_SHORT PROBLEM_:
Reproduce the following records word for word, omitting the pictures.

## BEGIN RECORDED INFORMATION

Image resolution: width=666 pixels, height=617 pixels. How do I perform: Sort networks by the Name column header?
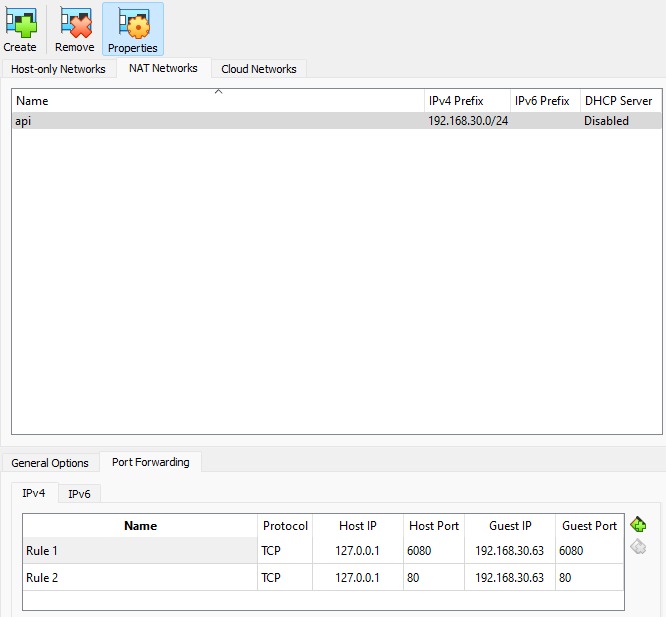(x=218, y=101)
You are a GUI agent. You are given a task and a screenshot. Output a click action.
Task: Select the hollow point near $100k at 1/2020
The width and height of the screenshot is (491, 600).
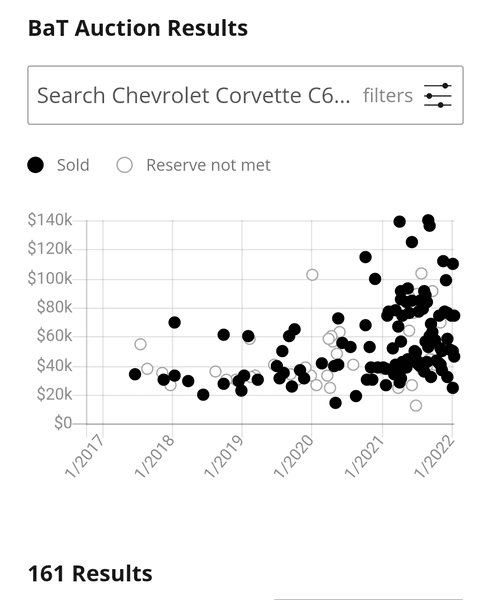click(312, 275)
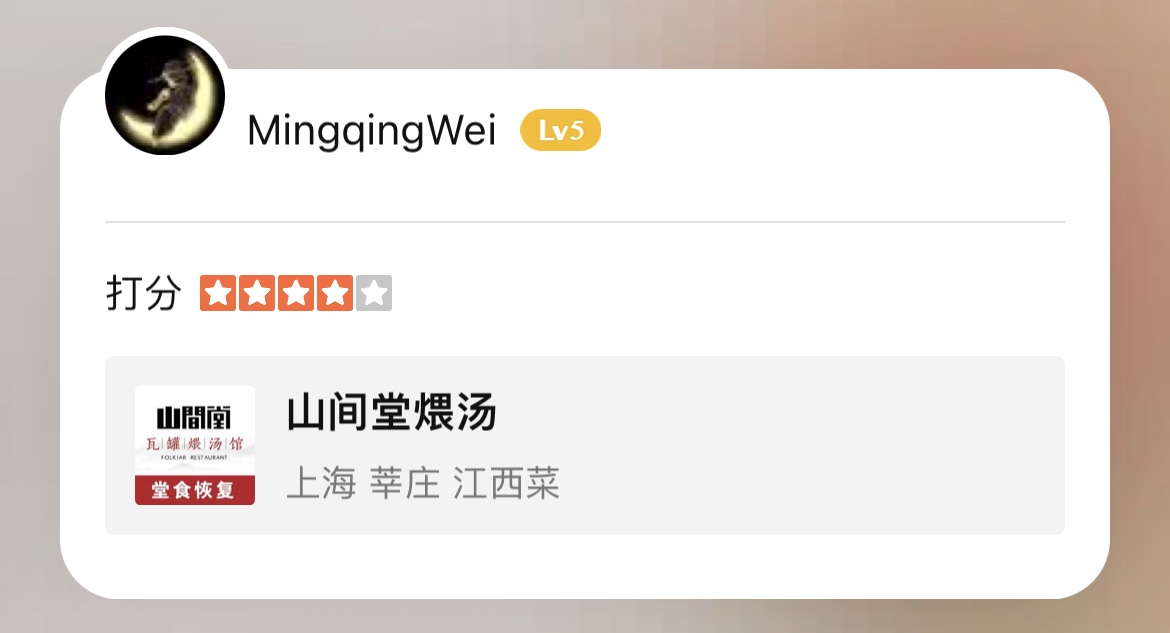Click the MingqingWei username

click(x=372, y=131)
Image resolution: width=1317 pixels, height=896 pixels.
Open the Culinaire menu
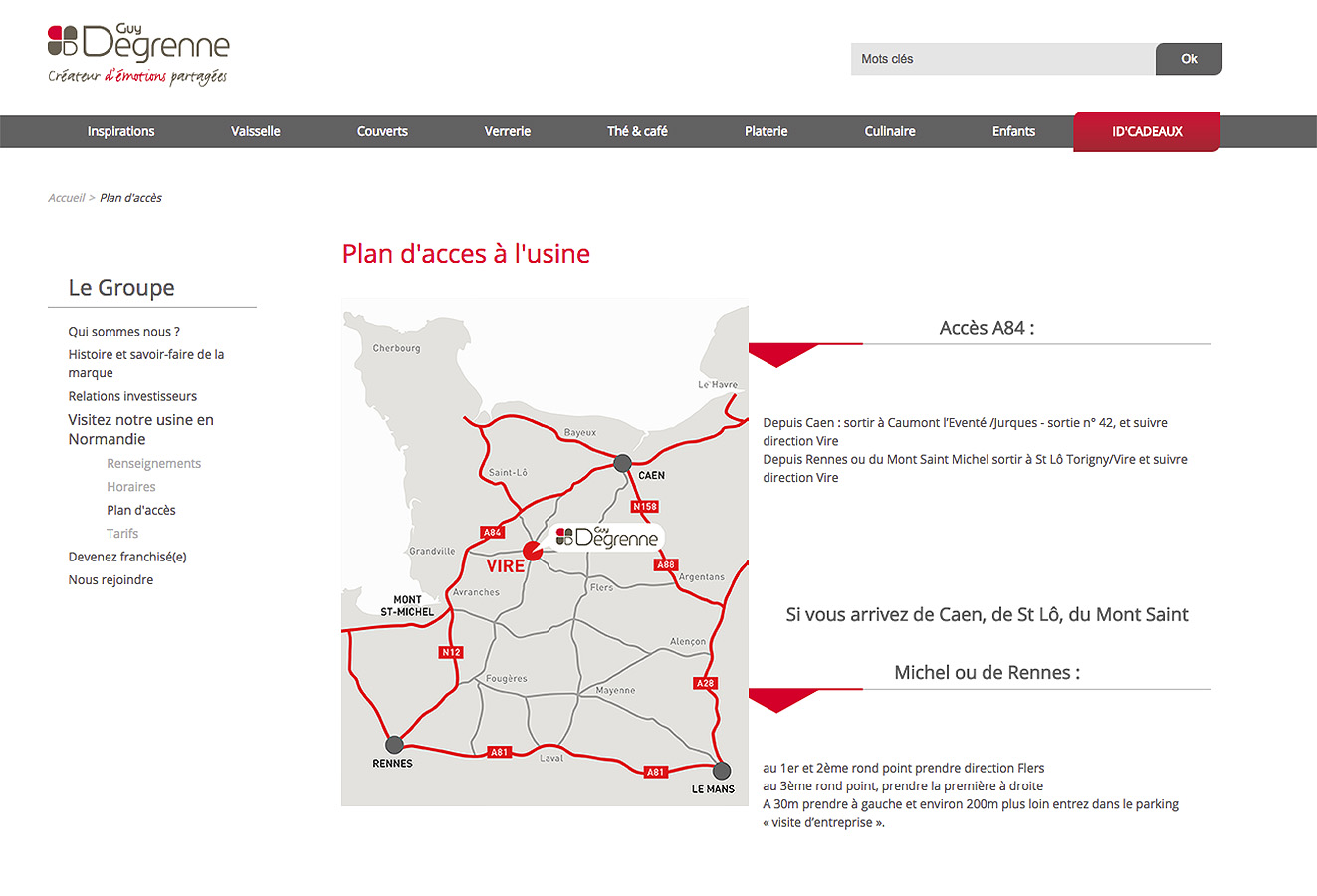click(890, 131)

## END RECORDED INFORMATION

_SOLUTION FOR THIS PROBLEM_:
Image resolution: width=666 pixels, height=617 pixels. How do I perform: Sort networks by the Name column header?
(x=218, y=101)
You are a GUI agent. You are given a task and a screenshot. Output a click action.
Task: Select the hollow point near $100k at 1/2020
The width and height of the screenshot is (491, 600).
click(312, 275)
Click the MingqingWei username

click(x=372, y=131)
Image resolution: width=1317 pixels, height=896 pixels.
Open the Culinaire menu
click(890, 131)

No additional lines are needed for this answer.